Problem statement:
In the data below, write out everything from the line containing "You are a GUI" down to the line containing "[x=295, y=495]" again, replacing "rocking chair" with "patio chair" and leaving all else unchanged.

Dataset entries:

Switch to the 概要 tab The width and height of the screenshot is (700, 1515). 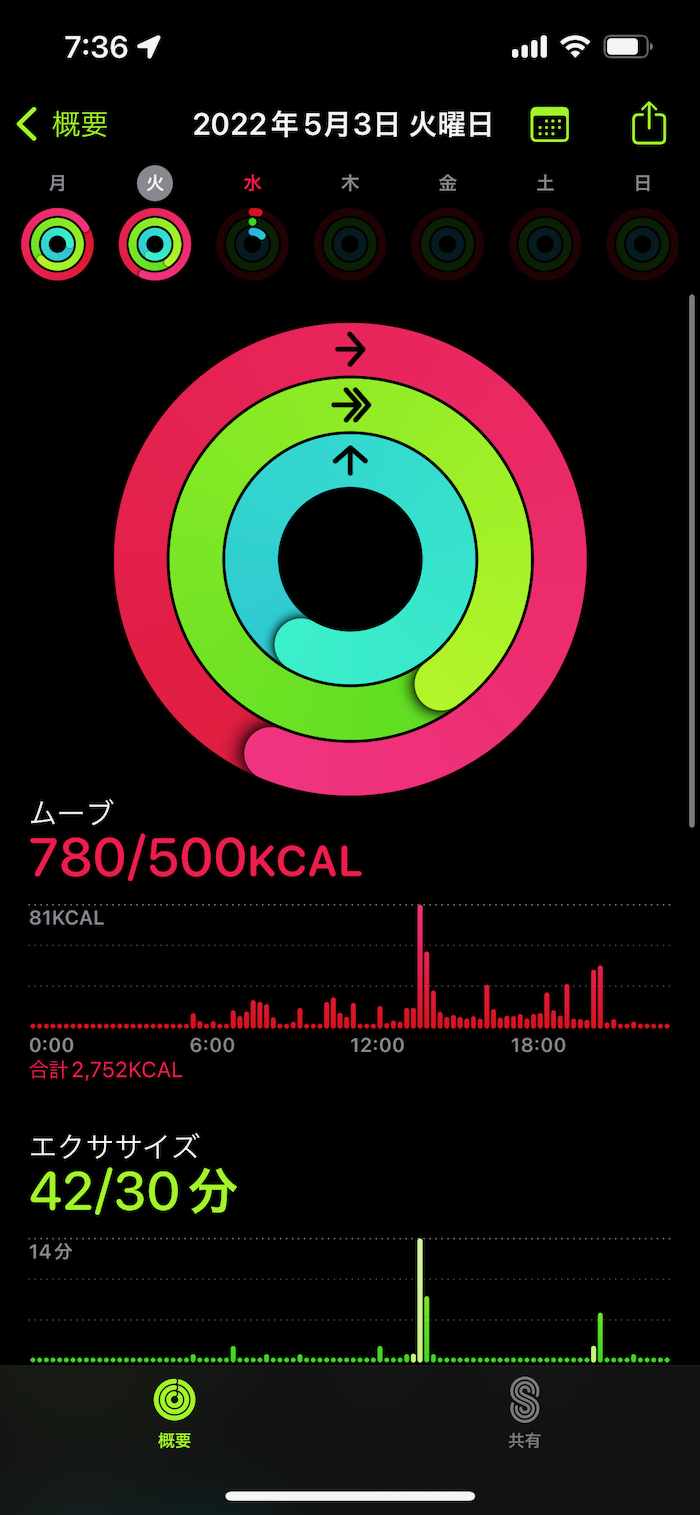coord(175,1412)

* * *

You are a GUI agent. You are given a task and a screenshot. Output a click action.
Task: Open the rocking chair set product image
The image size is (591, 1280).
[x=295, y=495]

Reply:
You are a GUI agent. You are given a task and a screenshot. Output a click action.
Task: Open the patio chair set product image
The image size is (591, 1280).
[x=295, y=495]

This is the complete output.